--- ABOUT THIS TASK ---
Look through the records that follow. Copy every line containing the word "Martini".

[Pixel coordinate grounding data]
----------
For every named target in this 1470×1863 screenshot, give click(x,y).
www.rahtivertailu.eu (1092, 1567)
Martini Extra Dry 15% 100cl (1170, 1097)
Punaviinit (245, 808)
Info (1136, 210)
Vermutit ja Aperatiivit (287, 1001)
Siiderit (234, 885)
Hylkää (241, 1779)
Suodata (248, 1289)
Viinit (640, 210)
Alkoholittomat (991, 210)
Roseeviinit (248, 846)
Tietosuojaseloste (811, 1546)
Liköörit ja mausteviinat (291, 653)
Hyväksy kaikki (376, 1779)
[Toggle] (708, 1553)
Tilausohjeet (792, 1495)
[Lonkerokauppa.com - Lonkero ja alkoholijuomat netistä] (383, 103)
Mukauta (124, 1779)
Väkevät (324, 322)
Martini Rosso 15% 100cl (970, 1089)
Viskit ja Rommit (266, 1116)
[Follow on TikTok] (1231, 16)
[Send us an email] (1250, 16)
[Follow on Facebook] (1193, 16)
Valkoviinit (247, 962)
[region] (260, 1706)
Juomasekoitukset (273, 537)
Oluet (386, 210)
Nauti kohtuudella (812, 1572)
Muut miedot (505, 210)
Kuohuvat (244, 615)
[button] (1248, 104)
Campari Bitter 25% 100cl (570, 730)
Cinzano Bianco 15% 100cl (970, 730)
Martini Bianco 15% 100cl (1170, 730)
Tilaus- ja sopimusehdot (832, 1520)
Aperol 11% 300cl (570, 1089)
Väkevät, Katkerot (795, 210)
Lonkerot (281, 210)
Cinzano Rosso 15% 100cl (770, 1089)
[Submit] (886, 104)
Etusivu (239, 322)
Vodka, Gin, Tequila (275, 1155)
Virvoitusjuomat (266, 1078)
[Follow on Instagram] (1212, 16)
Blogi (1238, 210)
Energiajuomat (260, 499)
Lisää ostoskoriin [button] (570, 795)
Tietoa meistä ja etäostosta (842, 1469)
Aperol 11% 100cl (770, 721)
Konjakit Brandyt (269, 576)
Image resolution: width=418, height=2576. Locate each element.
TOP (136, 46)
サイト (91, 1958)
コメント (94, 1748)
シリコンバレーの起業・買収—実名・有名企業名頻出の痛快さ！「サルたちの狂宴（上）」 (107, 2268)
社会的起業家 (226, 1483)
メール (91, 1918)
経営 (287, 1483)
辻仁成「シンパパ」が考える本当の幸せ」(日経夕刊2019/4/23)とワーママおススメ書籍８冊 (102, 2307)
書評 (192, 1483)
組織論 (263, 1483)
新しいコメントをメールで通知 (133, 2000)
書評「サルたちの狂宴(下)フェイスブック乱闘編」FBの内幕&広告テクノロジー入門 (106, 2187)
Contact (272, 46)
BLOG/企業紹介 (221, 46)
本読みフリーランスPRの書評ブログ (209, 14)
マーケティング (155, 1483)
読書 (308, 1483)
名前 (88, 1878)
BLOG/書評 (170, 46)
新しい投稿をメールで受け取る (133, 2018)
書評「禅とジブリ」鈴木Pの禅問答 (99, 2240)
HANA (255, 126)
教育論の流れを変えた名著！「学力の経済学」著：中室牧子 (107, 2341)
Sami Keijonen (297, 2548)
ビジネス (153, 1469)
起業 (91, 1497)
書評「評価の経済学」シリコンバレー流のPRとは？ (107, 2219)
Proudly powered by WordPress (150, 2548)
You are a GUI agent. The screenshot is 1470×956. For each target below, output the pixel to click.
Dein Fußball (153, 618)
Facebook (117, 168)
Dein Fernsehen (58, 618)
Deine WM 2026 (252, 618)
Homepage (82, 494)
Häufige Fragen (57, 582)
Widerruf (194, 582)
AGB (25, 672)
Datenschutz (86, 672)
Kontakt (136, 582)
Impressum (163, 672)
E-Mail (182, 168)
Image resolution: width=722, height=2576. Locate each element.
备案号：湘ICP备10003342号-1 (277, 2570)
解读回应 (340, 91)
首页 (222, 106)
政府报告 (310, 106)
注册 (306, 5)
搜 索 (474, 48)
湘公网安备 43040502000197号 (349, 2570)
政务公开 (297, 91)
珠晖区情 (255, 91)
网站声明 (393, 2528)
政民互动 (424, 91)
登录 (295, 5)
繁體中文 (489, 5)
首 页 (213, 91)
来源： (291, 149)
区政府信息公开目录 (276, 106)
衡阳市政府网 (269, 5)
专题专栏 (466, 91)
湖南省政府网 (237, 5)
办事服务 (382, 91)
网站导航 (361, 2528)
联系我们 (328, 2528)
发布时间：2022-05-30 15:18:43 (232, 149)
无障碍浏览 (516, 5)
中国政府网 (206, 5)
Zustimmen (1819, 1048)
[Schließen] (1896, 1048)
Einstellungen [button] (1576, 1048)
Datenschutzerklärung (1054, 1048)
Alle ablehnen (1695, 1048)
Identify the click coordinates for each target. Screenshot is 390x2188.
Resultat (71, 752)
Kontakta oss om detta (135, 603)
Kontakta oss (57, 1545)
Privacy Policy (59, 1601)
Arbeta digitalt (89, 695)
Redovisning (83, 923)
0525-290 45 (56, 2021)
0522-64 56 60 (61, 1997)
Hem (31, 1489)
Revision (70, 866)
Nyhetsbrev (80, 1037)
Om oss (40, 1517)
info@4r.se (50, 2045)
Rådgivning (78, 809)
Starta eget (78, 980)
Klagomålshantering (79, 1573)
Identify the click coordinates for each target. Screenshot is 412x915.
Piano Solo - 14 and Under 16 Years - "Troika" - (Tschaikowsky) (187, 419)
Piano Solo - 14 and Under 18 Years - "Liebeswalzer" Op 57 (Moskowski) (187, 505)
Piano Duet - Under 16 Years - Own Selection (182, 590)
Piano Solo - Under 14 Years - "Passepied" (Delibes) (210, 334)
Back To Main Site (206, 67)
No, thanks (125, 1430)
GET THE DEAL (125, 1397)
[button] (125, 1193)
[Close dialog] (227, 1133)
----------
--- EXPECTED OUTPUT ---
Martini Extra Dry 15% 100cl (1170, 1097)
Martini Rosso 15% 100cl (970, 1089)
Martini Bianco 15% 100cl (1170, 730)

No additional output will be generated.